Los enjuagues en la 4T, aquí, allá y acuyá...
En el morenismo las tormentas acechan con mucho aire de impunidad, incluso, de desgracia para las víctimas.
Nadie es culpable hasta que se le compruebe lo contrario, pero de arranque las sospechas siembran dudas en lo local y lo nacional.
Los personajes, guardando sus proporciones, tienen algo en común: las víctimas son sus familiares, con lazos sanguíneos o afectivos.
A nivel local el regidor Jesser Martínez, señalado por su ex pareja sentimental de violencia vicaria, al sustraer del estado sin su consentimiento a la hija de ambos.

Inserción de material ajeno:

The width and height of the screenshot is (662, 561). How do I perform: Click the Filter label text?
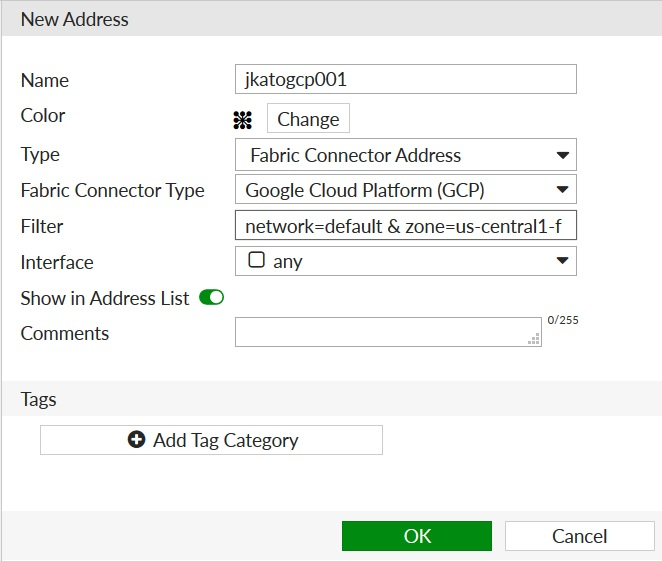[x=42, y=226]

Hasta el momento no queda claro si la bebé ya está con su madre.
Este miércoles Elsa Bojórquez, titular del IMMUJER, dijo que no hay, por lo menos en el instituto, una denuncia en contra del regidor por el caso exhibido.
Quizá no sea la instancia competente, pero debería generar las condiciones para que la víctima haga lo que jurídicamente le corresponde para que sea llevado ante la justicia y que aclare lo que acudió.
En el caso nacional, el ex futbolista Cuauhtémoc Blanco Bravo, está envuelto en el escándalo de escándalos, al ser señalado de internar abusar sexualmente a su media hermana.
Pero lo que horrorizó más fue la defensa que hicieron las mujeres diputadas hacia el ex futbolista para que no lo desaforaran para que enfrente a la justicia por las acusaciones.
El debate es si esa defensa es real o artificial, y dejarle en claro a la oposición quién manda en San Lázaro, con todo y sus alianzas purulentas.